- _Set exercise_
Could you reproduce each of the items below word for word, keeping every line unchanged?

* begin Dataset entries *

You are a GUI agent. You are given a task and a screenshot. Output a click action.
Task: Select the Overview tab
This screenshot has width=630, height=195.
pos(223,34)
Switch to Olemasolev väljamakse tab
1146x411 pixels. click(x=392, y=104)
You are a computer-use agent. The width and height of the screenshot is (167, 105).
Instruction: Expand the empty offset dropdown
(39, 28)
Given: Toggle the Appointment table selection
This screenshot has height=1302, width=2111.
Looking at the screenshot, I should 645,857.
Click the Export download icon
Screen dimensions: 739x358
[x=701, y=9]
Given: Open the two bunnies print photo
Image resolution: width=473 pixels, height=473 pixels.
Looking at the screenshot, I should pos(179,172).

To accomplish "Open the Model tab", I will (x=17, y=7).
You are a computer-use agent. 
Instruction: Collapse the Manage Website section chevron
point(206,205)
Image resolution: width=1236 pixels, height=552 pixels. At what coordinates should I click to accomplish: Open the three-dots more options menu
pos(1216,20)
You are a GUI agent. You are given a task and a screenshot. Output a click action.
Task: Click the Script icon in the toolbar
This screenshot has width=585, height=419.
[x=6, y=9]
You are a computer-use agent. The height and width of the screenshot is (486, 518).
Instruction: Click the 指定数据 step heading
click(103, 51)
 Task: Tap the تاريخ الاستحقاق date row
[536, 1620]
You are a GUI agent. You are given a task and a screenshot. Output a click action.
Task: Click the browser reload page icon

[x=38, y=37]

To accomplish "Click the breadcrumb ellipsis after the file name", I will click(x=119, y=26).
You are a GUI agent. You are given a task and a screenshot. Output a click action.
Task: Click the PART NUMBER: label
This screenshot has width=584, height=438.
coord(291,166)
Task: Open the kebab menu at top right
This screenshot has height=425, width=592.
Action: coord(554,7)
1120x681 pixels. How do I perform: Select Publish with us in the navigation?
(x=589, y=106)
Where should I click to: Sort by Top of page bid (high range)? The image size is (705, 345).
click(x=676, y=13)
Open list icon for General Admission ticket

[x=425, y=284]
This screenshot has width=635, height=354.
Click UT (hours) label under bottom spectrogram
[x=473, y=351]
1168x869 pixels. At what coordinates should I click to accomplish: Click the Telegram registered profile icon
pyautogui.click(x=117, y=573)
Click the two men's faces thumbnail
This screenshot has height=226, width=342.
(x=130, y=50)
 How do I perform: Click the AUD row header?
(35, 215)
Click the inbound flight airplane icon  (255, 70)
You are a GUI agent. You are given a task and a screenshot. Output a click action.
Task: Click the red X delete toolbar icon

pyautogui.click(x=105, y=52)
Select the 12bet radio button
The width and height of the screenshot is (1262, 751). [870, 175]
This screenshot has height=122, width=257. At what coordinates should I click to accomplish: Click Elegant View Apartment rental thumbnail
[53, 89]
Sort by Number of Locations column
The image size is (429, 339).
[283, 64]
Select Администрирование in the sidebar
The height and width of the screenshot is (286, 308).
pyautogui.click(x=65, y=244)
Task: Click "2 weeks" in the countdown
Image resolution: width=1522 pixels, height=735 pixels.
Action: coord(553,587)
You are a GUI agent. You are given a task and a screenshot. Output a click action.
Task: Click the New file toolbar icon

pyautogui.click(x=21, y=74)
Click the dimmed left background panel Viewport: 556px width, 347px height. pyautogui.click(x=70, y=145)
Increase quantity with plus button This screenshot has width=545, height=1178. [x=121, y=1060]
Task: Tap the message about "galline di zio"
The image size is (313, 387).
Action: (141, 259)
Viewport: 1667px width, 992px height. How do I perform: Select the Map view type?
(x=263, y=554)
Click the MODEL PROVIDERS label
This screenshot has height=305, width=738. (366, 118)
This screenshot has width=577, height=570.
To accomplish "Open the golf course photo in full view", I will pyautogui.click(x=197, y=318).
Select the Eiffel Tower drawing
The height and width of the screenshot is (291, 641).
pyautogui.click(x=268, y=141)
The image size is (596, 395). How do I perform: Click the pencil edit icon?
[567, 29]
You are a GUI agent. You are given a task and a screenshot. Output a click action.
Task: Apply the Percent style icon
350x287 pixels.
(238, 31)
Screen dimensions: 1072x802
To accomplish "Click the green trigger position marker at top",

* end Dataset entries *

- _Exercise response_
You are a GUI agent. You are given a task and a screenshot. Output a click action.
Task: Select the Overview tab
This screenshot has width=630, height=195.
pos(223,34)
Switch to Olemasolev väljamakse tab
1146x411 pixels. click(x=392, y=104)
You are a computer-use agent. The width and height of the screenshot is (167, 105).
Instruction: Expand the empty offset dropdown
(39, 28)
Given: Toggle the Appointment table selection
This screenshot has height=1302, width=2111.
Looking at the screenshot, I should 645,857.
Click the Export download icon
Screen dimensions: 739x358
[x=701, y=9]
Given: Open the two bunnies print photo
Image resolution: width=473 pixels, height=473 pixels.
Looking at the screenshot, I should pos(179,172).

To accomplish "Open the Model tab", I will (x=17, y=7).
You are a computer-use agent. 
Instruction: Collapse the Manage Website section chevron
point(206,205)
Image resolution: width=1236 pixels, height=552 pixels. At what coordinates should I click to accomplish: Open the three-dots more options menu
pos(1216,20)
You are a GUI agent. You are given a task and a screenshot. Output a click action.
Task: Click the Script icon in the toolbar
This screenshot has width=585, height=419.
[x=6, y=9]
You are a computer-use agent. The height and width of the screenshot is (486, 518).
Instruction: Click the 指定数据 step heading
click(103, 51)
 Task: Tap the تاريخ الاستحقاق date row
[536, 1620]
You are a GUI agent. You are given a task and a screenshot. Output a click action.
Task: Click the browser reload page icon

[x=38, y=37]

To accomplish "Click the breadcrumb ellipsis after the file name", I will click(x=119, y=26).
You are a GUI agent. You are given a task and a screenshot. Output a click action.
Task: Click the PART NUMBER: label
This screenshot has width=584, height=438.
coord(291,166)
Task: Open the kebab menu at top right
This screenshot has height=425, width=592.
Action: coord(554,7)
1120x681 pixels. How do I perform: Select Publish with us in the navigation?
(x=589, y=106)
Where should I click to: Sort by Top of page bid (high range)? The image size is (705, 345).
click(x=676, y=13)
Open list icon for General Admission ticket

[x=425, y=284]
This screenshot has width=635, height=354.
Click UT (hours) label under bottom spectrogram
[x=473, y=351]
1168x869 pixels. At what coordinates should I click to accomplish: Click the Telegram registered profile icon
pyautogui.click(x=117, y=573)
Click the two men's faces thumbnail
This screenshot has height=226, width=342.
(x=130, y=50)
 How do I perform: Click the AUD row header?
(35, 215)
Click the inbound flight airplane icon  (255, 70)
You are a GUI agent. You are given a task and a screenshot. Output a click action.
Task: Click the red X delete toolbar icon

pyautogui.click(x=105, y=52)
Select the 12bet radio button
The width and height of the screenshot is (1262, 751). [870, 175]
This screenshot has height=122, width=257. At what coordinates should I click to accomplish: Click Elegant View Apartment rental thumbnail
[53, 89]
Sort by Number of Locations column
The image size is (429, 339).
[283, 64]
Select Администрирование in the sidebar
The height and width of the screenshot is (286, 308).
pyautogui.click(x=65, y=244)
Task: Click "2 weeks" in the countdown
Image resolution: width=1522 pixels, height=735 pixels.
Action: coord(553,587)
You are a GUI agent. You are given a task and a screenshot. Output a click action.
Task: Click the New file toolbar icon

pyautogui.click(x=21, y=74)
Click the dimmed left background panel Viewport: 556px width, 347px height. pyautogui.click(x=70, y=145)
Increase quantity with plus button This screenshot has width=545, height=1178. [x=121, y=1060]
Task: Tap the message about "galline di zio"
The image size is (313, 387).
Action: (141, 259)
Viewport: 1667px width, 992px height. How do I perform: Select the Map view type?
(x=263, y=554)
Click the MODEL PROVIDERS label
This screenshot has height=305, width=738. (366, 118)
This screenshot has width=577, height=570.
To accomplish "Open the golf course photo in full view", I will pyautogui.click(x=197, y=318).
Select the Eiffel Tower drawing
The height and width of the screenshot is (291, 641).
pyautogui.click(x=268, y=141)
The image size is (596, 395). How do I perform: Click the pencil edit icon?
[567, 29]
You are a GUI agent. You are given a task and a screenshot. Output a click action.
Task: Apply the Percent style icon
350x287 pixels.
(238, 31)
Screen dimensions: 1072x802
To accomplish "Click the green trigger position marker at top",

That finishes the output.